Render the lines below as a Markdown table with two columns, "Row" and "Line", numbering each row and skipping any blank lines. Leave the pictures out of the table.

<<<<

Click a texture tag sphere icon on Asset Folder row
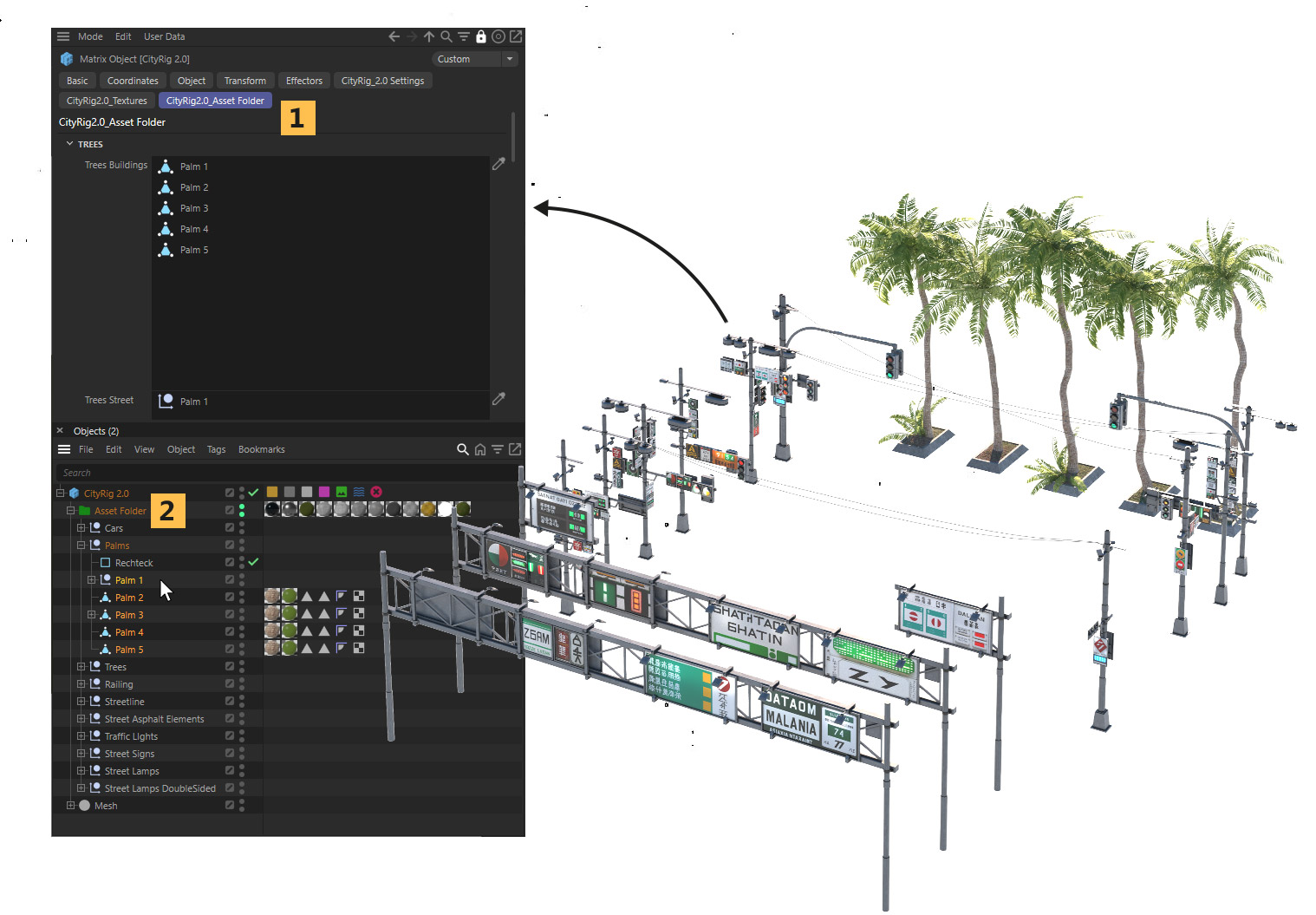This screenshot has height=915, width=1316. 271,508
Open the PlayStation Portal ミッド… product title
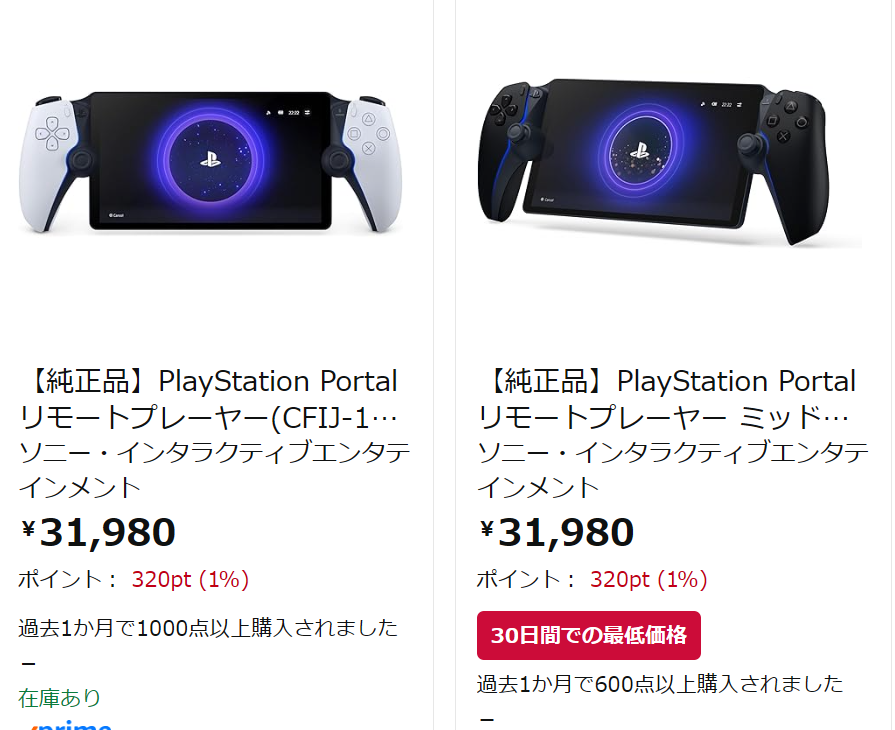 [x=667, y=398]
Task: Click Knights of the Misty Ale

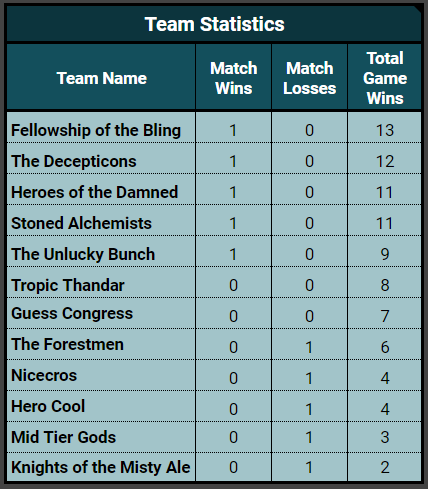Action: 101,467
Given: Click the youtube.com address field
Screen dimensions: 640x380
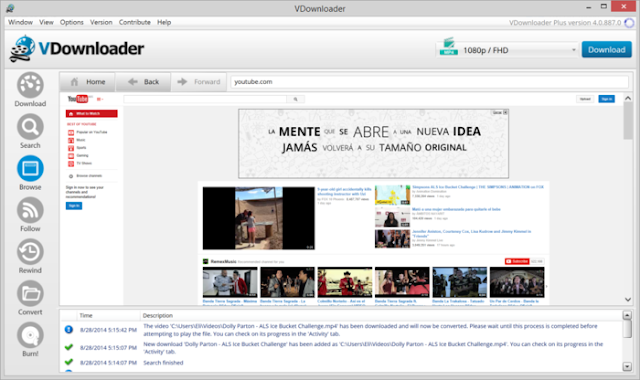Looking at the screenshot, I should pyautogui.click(x=429, y=82).
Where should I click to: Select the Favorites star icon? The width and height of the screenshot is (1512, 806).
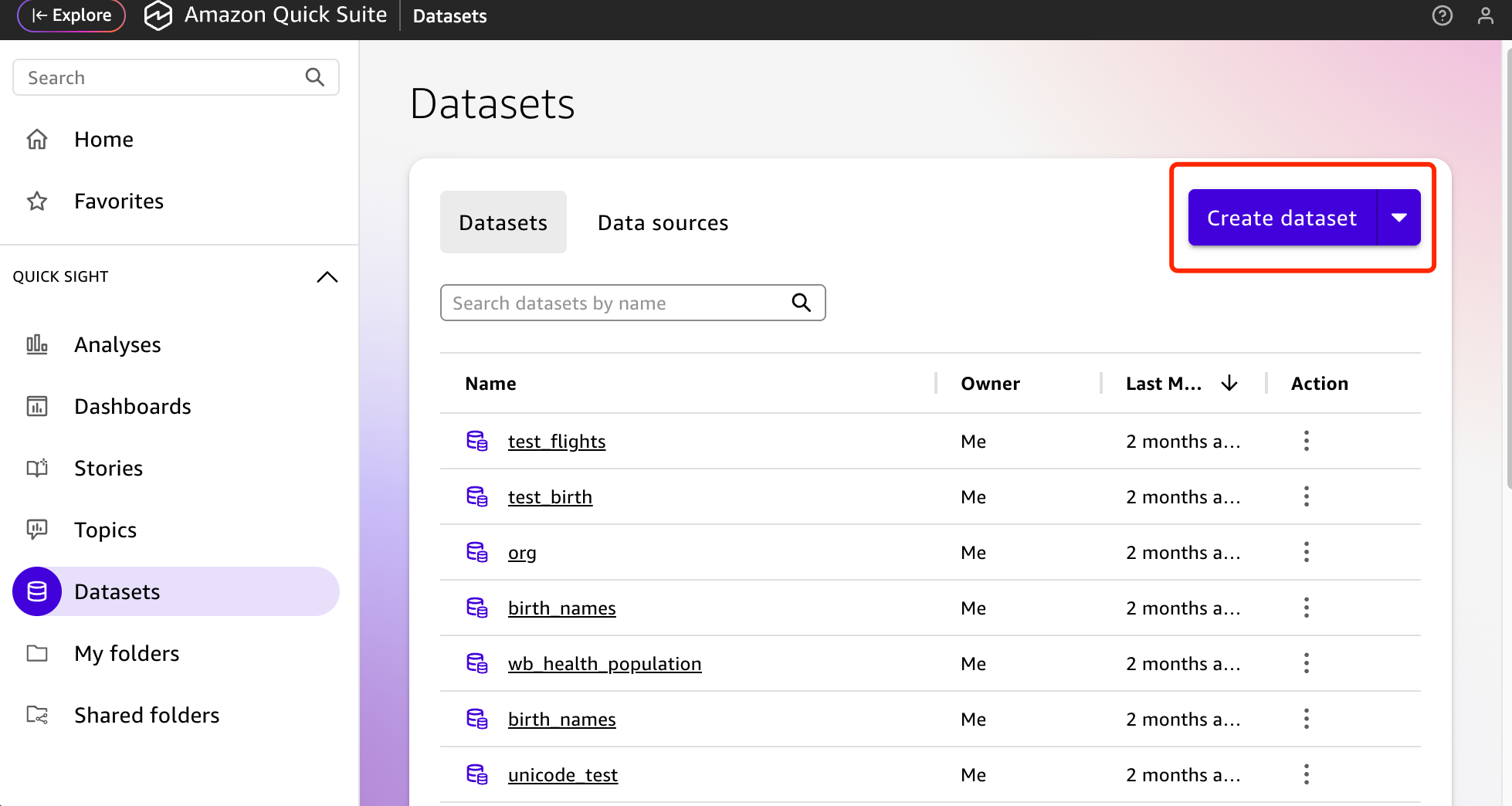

>>>>

Full answer →
| Row | Line |
|---|---|
| 1 | Click a texture tag sphere icon on Asset Folder row |
| 2 | This screenshot has height=915, width=1316. 271,508 |
| 3 | Open the PlayStation Portal ミッド… product title |
| 4 |  [x=667, y=398] |
| 5 | Task: Click Knights of the Misty Ale |
| 6 | Action: 101,467 |
| 7 | Given: Click the youtube.com address field |
| 8 | Screen dimensions: 640x380 |
| 9 | Looking at the screenshot, I should pyautogui.click(x=429, y=82). |
| 10 | Where should I click to: Select the Favorites star icon? The width and height of the screenshot is (1512, 806). |